* _Source document_
##########

Light Amplification by the Stimulated Emission of Radiation Source producing an intense, concentrated and highly parallel beam of coherent light and works on principle of Quantum theory of light
Properties of laser
Monochromaticity Highly monochromatic radiation
Intensity Laser beams are highly intense as a large number of photons are concentrated in a small region.
Coherence Perfectly coherent as the emitted light waves has the same phase with one another.
Directionality Travels in a single direction as the photons are traveling along the optical axis of the system.
Basic concepts of Laser Action
Absorption: Atoms in the lower energy state absorb energy from the incident photon and moves to the higher energy state. Probability of absorption depends on:
- Number of atoms present in the lower energy state.
- Intensity of incident light
Spontaneous Emission: Atoms in higher energy state jumps to the lower energy state with emission of a photon at random (i.e. without influence from a photon) Probability of Spontaneous emission depends on:
- Number of atoms available in the excited state.
Stimulated Emission: Atoms in the excited state jumping to the lower state under the influence of another photon emit a photon of the same frequency as the incident photon. Probability of Stimulated emission depends on:
- Number of atoms available in the excited state
- Intensity of the incident light
Working principle of a laser
- Based on phenomenon of stimulated emission and spontaneous emission
- Active medium should have one metastable state besides excited state and ground state.
- The lifetime of atoms in excited state is 10^-8 sec but it is longer in metastable state.
- When atoms are excited with light of suitable wavelength, they jump from lower energy state to excited state by absorbing photons.
- But atoms can remain in excited state only for a small amount of time and they drop back by spontaneous emission.
- Many of them are trapped in the metastable state where its lifetime is greater and population inversion is obtained.
- After getting population inversion, a photon got from spontaneous emission is made to strike an atom of the metastable state.
- The excited atom of metastable state is stimulated to emit a photon of the same energy as that of the stimulating photon.
- The stimulating and stimulated photons yield a large number of coherent photons by repeated stimulated emissions as they pass through the atom.
- Hence light amplification occurs due to multiplication of photons all of which have same frequency, direction and phase.
Population Inversion An artificial situation that is established by generating a large number of atoms in the higher energy state than that of the lower energy state.
Pumping The phenomenon of achieving population inversion, i.e the process which raises the atoms from lower energy state to higher energy state in the active medium. Methods:
- Optical Pumping: a light source is used to supply luminous energy and create population inversion by optical photon
- Electrical Pumping: electrical discharge converts the gas medium into plasma which liberates electrons which, in turn, are accelerated by the strong electric fields present in the tube. These electrons, on collision with neutral gas atoms, makes some atoms jump to excited state.
- Chemical Pumping: an exothermic chemical reaction is used to produce energy.

##########

* _Records_
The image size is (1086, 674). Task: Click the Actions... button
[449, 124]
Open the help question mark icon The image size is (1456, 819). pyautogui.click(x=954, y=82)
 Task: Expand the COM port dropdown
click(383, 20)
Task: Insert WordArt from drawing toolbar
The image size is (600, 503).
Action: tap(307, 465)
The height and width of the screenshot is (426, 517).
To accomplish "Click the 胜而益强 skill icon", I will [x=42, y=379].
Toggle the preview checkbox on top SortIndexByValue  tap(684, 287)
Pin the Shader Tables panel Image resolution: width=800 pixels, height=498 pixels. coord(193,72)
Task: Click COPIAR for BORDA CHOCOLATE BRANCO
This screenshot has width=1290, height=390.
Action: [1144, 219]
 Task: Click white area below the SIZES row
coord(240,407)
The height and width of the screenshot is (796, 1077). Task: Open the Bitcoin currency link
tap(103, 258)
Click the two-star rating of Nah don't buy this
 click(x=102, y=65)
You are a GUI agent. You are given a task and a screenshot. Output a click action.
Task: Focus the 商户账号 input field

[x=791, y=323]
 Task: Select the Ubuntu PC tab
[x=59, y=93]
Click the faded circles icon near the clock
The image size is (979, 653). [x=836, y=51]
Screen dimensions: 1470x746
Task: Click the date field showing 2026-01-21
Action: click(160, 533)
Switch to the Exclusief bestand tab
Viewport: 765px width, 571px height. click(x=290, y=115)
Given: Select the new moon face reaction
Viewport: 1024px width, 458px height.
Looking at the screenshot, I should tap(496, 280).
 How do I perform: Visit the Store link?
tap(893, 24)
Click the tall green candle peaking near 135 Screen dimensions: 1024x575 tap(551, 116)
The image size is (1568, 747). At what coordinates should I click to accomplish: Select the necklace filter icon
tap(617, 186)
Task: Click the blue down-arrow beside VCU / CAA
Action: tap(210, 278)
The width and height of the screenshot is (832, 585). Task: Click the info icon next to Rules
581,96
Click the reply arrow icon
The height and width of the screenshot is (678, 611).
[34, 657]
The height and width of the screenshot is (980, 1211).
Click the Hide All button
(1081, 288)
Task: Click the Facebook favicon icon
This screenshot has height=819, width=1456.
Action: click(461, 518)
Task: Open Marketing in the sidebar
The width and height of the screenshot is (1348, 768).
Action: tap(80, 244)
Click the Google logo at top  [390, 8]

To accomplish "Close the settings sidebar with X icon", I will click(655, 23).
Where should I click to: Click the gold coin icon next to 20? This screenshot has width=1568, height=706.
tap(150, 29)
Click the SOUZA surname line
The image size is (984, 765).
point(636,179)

##########

* _To-do list_
• 1. Decide whether each statement below agrees with the laser text, answering yes or no and quoting the exact words of the text that settle it.
(a) Atoms stay longer in the excited state than in the metastable state.
(b) Chemical pumping uses an exothermic chemical reaction to produce energy.
(c) Laser beams are highly intense because many photons are concentrated in a small region.
• 2. Return the stretch of the laser text from "- Hence light" through "of the lower energy state.", copied word for word.
• 3. Answer these questions using the laser text.
(a) In electrical pumping, what does the electrical discharge convert the gas medium into?
(b) What lifetime does the text give for atoms in the excited state?
(c) Which property of laser light does the text explain by the emitted light waves having the same phase?
The items are separate material from the laser text.

* _Responses to the exercise_
• 1.
(a) No: "The lifetime of atoms in excited state is 10^-8 sec but it is longer in metastable state."
(b) Yes: "an exothermic chemical reaction is used to produce energy."
(c) Yes: "Laser beams are highly intense as a large number of photons are concentrated in a small region."

• 2.
- Hence light amplification occurs due to multiplication of photons all of which have same frequency, direction and phase.
Population Inversion An artificial situation that is established by generating a large number of atoms in the higher energy state than that of the lower energy state.

• 3.
(a) Plasma.
(b) 10^-8 sec.
(c) Coherence.